Anyone who still considers Stephen Sondheim's operatic musical
Sweeney Todd inseparable from the original Harold
Prince production needs only visit the Church of the Heavenly
Rest, where Susan H. Schulman has mounted an entirely viable,
intimate production that could not be more different -- it's
not only less grand, it's more guignol. From the first chorus,
James Morgan's environmental set establishes an atmosphere of
grubby desperation; the audience is literally surrounded by
curtains of drying laundry, and Sweeney brandishes his razor
only inches from your own scalp. Len Cariou and Angela
Lansbury loom large in Sweeney Todd history, yet Bob
Gunton and Beth Fowler transcend comparisons. At close range,
Fowler's haimische maternalism reveals through simple
means the several colors of that dreamy, deluded baker, Mrs.

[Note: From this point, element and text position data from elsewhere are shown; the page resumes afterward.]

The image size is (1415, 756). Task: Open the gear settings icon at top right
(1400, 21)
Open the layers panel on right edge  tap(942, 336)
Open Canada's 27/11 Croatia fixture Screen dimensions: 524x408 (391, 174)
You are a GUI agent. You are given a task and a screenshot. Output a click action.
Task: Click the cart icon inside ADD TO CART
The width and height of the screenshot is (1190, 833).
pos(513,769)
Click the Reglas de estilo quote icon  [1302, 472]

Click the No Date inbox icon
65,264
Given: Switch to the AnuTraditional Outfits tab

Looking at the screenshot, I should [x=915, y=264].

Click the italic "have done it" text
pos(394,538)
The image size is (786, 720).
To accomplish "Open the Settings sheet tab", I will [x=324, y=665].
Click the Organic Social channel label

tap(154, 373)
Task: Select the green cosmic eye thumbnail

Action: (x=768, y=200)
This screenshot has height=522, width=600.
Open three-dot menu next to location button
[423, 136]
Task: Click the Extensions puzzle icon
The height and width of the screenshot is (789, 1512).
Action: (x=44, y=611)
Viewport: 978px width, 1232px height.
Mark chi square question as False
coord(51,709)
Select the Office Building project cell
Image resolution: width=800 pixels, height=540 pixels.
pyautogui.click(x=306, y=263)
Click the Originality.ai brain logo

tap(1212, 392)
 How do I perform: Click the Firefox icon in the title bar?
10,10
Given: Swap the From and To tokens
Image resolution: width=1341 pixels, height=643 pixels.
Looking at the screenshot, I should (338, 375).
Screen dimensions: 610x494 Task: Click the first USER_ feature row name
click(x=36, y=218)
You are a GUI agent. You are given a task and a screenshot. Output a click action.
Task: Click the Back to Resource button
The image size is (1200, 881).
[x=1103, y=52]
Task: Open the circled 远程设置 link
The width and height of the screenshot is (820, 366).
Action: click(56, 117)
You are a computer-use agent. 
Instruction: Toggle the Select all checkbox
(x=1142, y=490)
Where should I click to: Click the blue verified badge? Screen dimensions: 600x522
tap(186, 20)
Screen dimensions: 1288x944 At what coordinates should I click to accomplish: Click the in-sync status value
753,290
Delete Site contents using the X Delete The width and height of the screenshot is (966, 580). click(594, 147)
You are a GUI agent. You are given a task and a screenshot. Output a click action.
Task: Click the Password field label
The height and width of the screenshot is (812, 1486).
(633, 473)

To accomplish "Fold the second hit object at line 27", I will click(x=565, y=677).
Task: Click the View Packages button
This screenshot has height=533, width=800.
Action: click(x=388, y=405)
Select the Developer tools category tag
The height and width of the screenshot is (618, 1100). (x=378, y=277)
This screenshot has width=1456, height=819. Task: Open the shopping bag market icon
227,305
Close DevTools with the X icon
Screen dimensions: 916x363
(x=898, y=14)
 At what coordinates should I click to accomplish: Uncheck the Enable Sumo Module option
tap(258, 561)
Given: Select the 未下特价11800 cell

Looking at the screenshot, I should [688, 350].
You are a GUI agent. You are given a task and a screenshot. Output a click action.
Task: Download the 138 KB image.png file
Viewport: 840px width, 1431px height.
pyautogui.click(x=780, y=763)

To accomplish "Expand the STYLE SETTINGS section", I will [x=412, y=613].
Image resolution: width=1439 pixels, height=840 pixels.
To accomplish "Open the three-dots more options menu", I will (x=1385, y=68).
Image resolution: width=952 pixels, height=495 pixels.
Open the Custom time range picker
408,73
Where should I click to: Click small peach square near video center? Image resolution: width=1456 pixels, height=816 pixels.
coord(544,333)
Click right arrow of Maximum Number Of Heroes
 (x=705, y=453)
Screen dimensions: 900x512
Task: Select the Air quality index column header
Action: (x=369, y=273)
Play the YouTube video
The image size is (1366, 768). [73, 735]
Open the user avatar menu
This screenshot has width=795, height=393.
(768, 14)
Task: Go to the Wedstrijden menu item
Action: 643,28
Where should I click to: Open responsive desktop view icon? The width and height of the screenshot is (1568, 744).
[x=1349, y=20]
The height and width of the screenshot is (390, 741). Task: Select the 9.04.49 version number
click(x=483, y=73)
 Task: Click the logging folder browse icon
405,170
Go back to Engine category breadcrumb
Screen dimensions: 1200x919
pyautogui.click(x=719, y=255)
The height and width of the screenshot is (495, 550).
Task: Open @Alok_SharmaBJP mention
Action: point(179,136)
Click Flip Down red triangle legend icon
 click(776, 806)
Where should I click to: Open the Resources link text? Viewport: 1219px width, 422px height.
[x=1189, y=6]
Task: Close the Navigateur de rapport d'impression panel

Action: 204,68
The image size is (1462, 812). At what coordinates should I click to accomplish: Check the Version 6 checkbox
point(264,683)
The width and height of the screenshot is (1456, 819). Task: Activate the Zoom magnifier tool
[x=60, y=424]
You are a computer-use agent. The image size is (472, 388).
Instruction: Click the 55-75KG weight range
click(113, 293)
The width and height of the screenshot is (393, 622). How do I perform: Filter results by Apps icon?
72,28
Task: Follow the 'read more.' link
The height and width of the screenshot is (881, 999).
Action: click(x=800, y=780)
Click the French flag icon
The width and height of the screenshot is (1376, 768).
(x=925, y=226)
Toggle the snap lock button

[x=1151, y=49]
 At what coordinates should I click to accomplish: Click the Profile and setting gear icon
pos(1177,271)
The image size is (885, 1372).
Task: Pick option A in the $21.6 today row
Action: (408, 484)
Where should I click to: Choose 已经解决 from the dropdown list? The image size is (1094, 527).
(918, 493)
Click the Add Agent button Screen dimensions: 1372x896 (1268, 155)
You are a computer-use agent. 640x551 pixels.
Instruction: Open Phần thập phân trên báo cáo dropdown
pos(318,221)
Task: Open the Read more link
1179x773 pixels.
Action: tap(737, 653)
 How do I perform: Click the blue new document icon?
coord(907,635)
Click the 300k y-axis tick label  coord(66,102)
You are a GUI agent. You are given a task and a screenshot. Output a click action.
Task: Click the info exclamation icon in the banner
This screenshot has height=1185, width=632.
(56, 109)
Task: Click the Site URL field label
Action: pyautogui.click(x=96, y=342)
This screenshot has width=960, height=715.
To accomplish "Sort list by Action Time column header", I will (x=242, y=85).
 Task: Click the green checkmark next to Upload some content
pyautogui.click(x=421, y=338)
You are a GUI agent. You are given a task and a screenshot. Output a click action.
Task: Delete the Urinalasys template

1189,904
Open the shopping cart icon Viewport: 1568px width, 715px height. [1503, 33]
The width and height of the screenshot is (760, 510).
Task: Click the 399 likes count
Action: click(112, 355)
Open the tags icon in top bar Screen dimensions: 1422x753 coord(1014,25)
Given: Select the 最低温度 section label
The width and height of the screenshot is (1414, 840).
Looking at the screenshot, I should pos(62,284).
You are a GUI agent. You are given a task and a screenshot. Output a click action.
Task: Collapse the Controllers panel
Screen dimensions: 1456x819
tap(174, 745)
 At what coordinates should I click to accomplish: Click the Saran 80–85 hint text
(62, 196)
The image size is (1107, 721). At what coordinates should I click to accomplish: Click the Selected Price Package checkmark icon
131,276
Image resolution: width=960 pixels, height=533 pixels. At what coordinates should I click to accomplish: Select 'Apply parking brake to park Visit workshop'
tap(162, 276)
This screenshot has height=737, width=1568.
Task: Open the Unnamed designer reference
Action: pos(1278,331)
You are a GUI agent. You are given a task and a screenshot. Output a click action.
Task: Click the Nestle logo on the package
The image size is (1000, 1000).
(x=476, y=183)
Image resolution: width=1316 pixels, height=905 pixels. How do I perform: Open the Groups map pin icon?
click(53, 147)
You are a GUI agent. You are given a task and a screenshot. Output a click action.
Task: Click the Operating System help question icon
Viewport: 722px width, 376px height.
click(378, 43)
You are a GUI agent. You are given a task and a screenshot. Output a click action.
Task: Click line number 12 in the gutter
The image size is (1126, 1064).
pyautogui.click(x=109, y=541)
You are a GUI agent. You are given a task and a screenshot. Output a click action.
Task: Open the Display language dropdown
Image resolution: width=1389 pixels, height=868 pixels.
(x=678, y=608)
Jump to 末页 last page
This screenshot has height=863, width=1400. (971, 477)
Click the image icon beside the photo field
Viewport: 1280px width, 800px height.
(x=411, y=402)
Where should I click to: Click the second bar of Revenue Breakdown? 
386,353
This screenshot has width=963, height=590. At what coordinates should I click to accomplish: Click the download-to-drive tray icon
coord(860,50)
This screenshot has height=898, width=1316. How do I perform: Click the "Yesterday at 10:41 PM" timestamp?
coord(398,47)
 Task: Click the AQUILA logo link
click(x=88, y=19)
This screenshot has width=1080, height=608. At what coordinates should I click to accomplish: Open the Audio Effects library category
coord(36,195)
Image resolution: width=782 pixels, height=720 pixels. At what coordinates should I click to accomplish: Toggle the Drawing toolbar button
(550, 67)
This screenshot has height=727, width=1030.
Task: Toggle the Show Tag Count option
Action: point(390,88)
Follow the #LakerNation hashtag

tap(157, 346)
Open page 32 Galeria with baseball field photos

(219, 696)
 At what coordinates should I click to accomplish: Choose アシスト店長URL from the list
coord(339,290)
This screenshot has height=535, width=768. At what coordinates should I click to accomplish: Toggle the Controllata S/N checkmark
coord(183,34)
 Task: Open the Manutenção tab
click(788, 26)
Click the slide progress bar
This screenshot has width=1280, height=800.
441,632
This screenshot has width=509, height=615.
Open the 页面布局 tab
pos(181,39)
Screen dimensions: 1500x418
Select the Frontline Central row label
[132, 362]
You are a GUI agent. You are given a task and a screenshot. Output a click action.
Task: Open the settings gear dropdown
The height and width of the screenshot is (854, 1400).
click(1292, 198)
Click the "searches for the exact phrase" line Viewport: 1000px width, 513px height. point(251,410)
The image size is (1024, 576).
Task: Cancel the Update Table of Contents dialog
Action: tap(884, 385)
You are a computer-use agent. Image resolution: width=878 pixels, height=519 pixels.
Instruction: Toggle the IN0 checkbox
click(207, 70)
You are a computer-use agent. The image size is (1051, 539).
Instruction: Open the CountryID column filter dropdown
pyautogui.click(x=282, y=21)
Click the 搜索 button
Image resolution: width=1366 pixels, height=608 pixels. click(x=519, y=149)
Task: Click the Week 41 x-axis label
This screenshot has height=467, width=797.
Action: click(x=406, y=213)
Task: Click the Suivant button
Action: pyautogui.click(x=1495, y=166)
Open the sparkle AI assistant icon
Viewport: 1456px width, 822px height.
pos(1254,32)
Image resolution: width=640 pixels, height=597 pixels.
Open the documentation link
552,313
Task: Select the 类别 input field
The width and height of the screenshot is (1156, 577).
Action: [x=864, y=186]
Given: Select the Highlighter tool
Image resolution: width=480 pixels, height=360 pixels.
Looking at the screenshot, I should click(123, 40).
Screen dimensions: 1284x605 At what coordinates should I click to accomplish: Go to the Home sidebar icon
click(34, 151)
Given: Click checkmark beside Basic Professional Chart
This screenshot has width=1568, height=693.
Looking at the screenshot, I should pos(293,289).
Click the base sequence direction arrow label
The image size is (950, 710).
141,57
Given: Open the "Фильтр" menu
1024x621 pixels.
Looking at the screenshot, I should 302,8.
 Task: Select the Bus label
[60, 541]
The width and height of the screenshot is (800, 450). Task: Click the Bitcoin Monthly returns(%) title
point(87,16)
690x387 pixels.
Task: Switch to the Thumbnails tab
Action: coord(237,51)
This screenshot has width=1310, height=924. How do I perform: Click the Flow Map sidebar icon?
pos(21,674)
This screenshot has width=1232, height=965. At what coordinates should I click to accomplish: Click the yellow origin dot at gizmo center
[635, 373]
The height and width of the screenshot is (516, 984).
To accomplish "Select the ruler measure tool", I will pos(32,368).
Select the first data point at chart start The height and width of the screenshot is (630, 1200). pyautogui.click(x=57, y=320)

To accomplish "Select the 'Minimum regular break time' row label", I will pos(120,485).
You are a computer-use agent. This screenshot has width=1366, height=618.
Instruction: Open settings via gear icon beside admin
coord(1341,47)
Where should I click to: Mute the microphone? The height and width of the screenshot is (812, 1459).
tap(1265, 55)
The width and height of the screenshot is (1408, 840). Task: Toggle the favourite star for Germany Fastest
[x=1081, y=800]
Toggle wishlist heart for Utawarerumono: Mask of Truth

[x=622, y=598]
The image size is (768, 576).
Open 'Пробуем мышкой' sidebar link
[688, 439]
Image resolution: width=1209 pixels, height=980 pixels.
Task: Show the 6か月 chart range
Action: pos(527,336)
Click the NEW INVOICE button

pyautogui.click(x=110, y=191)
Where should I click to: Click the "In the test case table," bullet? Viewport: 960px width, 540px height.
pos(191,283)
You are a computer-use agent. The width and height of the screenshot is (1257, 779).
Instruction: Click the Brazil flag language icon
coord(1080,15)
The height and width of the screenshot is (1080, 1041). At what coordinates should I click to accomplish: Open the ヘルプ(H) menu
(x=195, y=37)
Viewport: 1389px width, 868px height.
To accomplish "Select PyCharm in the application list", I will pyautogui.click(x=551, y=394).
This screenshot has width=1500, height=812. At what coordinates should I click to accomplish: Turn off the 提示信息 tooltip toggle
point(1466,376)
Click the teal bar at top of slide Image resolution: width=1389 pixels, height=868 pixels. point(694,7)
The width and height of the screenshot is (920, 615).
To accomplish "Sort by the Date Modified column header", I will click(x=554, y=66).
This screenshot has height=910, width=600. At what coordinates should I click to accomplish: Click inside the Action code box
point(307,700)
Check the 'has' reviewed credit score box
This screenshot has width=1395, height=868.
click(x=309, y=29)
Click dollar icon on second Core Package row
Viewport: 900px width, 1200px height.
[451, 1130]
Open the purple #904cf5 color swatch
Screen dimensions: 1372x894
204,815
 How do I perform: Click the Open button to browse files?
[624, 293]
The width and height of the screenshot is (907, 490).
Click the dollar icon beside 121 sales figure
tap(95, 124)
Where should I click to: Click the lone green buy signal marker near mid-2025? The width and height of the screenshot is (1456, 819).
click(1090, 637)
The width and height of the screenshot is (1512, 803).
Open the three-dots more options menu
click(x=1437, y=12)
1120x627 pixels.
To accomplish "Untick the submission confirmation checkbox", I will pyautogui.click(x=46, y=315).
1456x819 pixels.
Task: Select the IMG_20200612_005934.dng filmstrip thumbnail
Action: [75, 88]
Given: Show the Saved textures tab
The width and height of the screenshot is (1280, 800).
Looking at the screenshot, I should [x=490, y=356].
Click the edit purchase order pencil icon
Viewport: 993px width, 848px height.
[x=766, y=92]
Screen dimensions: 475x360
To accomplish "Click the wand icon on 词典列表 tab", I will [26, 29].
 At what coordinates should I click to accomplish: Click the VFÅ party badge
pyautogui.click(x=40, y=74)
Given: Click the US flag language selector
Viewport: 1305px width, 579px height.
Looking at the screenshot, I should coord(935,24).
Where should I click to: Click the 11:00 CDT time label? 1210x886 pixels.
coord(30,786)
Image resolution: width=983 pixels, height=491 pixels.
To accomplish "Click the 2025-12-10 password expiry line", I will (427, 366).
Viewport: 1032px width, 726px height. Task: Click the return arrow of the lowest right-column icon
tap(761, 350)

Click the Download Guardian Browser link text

Lovett. By contrast, Gunton's demon barber of Fleet Street is
oversize, yet he brings a Kabuki grimness to the role that is
riveting, chilling, and moving (despite some problems staying
on pitch). When those two are offstage, the feeling of being
in school gymnasium occasionally intrudes, especially
because Jim Walton and Gretchen Kingsley-Weihe are less than
compelling in the difficult, simpy ingenue roles; but Eddie
Korbich has a lovely singing voice as Tobias (who sings the
show's standard, "Not While I'm Around"), and David
Barron's self-flagellation scene makes it clear that Judge
Turpin is one mean fuck. The production's strengths
communicate the essence of Sondheim's bleak dissection of the
social contract; where Prince made you feel you were
scrutinizing it from the clinical perspective of a high-tech
operating theater, the York puts you on the patient's table.